Several examples were changed to include "C++-style" comments.
§16 grammar rules (§6.10): The definition of lparen was tweaked.
§16.3¶2-3 (§6.10.3): Definitions of object-like and function-like macro were moved down, and forward-referenced from here. Constraints were made explicit using "shall". Paragraphs were joined into one.
§16.3.1¶1 (§6.10.3.1): "translation unit" changed to "preprocessing file".
§16.3.3¶2 (§6.10.3.3): Clarify that special case for parameters in token-pasting applies only in function-like macros.
§16.3.4¶2 (§6.10.3.4): Change "Further" to "Furthermore".
§16.3.5¶6 (§6.10.3.5): A comment referring (misleadingly) to a previous example was deleted.

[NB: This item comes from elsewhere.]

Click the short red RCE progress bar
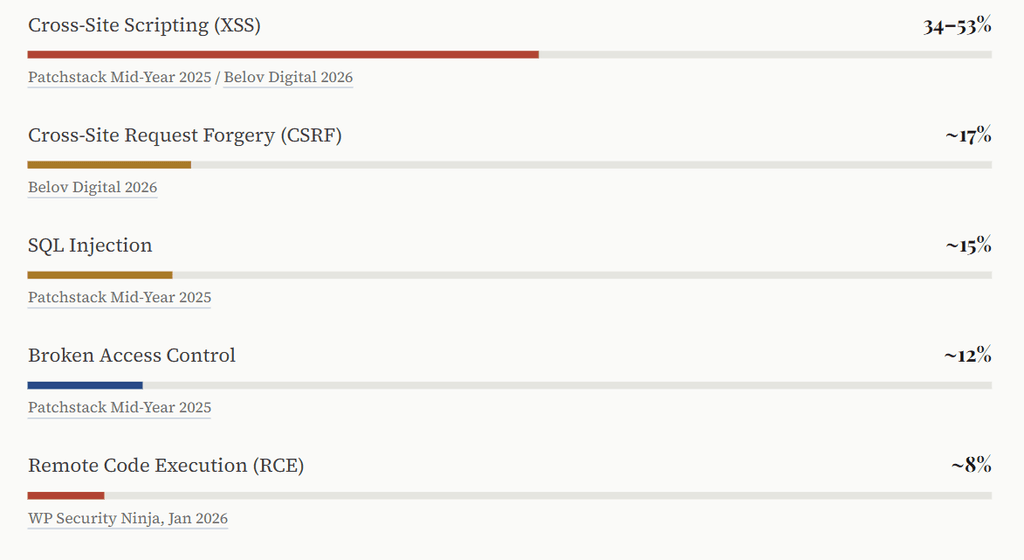 pos(66,494)
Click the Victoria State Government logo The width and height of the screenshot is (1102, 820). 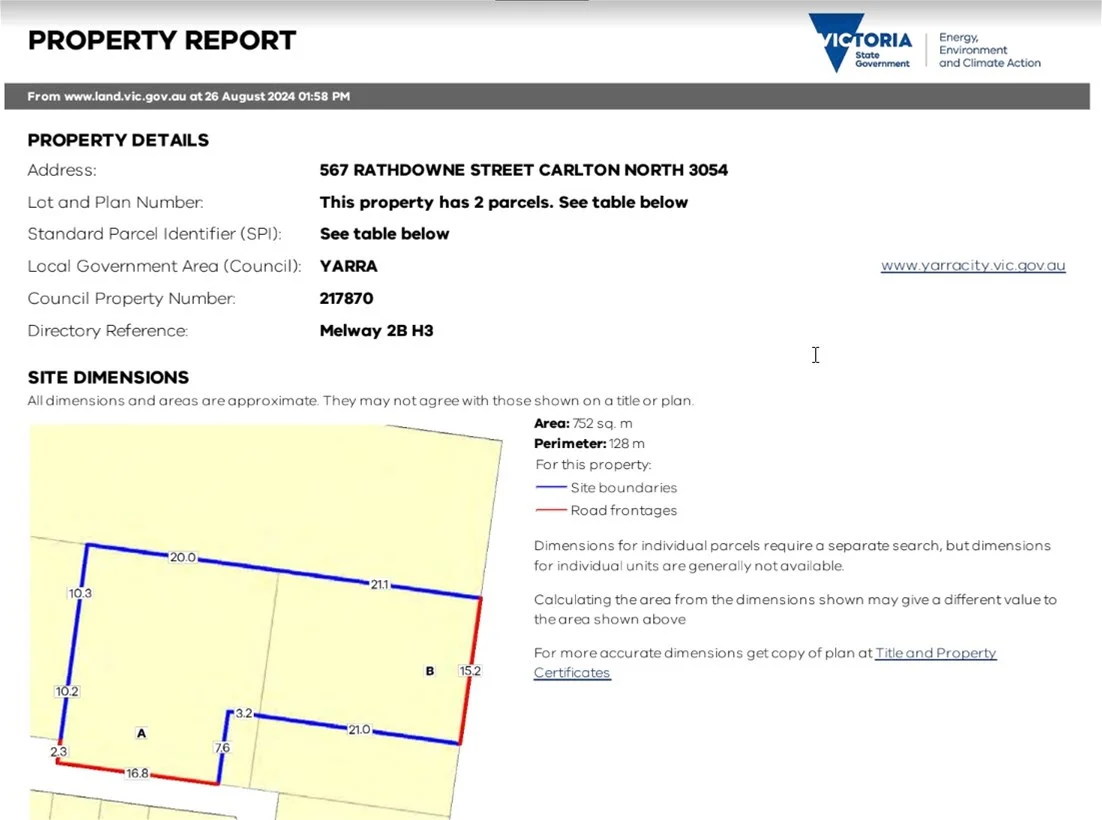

§2.1 phase 2 (§5.1.1.2): The description of an escaped new-line was rearranged.
§2.1 phase 3 (§5.1.1.2): Added "in a" in "or in a partial comment."
§16.1¶2 (§6.10.1): Added a restriction that only valid tokens may appear in a condition directive.
§16.1¶4 (§6.10.1): Added clarification that (most) keywords are replaced by zero in a condition directive.
§16.3¶8 (§6.10.3): Added clarification that object-like macros are rescanned.
§16.5¶1 (§6.10.5): Added a statement that #error
causes a program
to be ill-formed.
§2.1 phase 3 (§5.1.1.2): The footnote pointing out the context-dependent nature of tokenization (specifically with respect to header names) was made normative.
§2.1 phase 7 (§5.1.1.2): A note was added clarifying that there need not be a one-to-one correspondence between (for example) source files and external file system files.
§2.3¶1 (§5.2.1.1): Added clarification that trigraphs are recognized before preprocessing.
§2.3¶1 (§5.2.1.1): Added an example using several trigraphs. Deleted the example
demonstrating a boundary condition (???/
).
§16¶1 (§6.10): Modified to break up a very long sentence.
§16.1¶1 (§6.10.1): Spelled out "0" as "zero".
§16.3¶9 (§6.10.3): "arguments" was replaced with "parameters".
§2.3¶1 (§5.2.1.1): Description of trigraph processing changed from plural (collective) to singular (distributive). Also, trigraph sequences were formatted into a table.